Stored data:

● ● ●

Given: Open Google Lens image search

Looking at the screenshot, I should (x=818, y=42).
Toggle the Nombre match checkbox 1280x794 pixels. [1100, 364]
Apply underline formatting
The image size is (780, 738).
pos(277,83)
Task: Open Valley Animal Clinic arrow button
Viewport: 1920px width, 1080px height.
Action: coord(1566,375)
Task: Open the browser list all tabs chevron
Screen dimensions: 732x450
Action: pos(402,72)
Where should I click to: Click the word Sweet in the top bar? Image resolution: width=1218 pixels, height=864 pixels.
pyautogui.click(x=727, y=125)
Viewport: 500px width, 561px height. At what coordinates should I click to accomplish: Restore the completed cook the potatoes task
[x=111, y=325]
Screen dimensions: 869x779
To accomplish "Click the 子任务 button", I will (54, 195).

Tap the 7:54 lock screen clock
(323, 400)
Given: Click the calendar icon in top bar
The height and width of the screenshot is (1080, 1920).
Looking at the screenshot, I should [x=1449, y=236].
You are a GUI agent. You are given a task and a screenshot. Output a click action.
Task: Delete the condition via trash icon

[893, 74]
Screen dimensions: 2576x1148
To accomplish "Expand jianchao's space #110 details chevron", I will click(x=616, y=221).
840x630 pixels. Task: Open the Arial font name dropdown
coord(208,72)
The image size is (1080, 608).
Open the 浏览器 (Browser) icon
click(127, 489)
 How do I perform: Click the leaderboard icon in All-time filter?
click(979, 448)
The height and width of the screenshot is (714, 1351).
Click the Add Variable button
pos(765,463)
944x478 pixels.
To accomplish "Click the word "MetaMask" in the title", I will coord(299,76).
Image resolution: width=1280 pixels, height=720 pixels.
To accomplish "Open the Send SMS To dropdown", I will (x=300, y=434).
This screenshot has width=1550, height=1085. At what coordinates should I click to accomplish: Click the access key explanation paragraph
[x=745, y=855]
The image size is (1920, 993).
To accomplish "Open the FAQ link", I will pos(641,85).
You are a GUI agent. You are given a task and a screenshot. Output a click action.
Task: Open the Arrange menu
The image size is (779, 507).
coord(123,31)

● ● ●

Work item:
Above are the records; repeat exactly the lines from the one holding "The height and width of the screenshot is (1080, 1920)." down to the one holding "The height and width of the screenshot is (714, 1351).", end lines included.

Exercise output:
The height and width of the screenshot is (1080, 1920).
Looking at the screenshot, I should [x=1449, y=236].
You are a GUI agent. You are given a task and a screenshot. Output a click action.
Task: Delete the condition via trash icon

[893, 74]
Screen dimensions: 2576x1148
To accomplish "Expand jianchao's space #110 details chevron", I will click(x=616, y=221).
840x630 pixels. Task: Open the Arial font name dropdown
coord(208,72)
The image size is (1080, 608).
Open the 浏览器 (Browser) icon
click(127, 489)
 How do I perform: Click the leaderboard icon in All-time filter?
click(979, 448)
The height and width of the screenshot is (714, 1351).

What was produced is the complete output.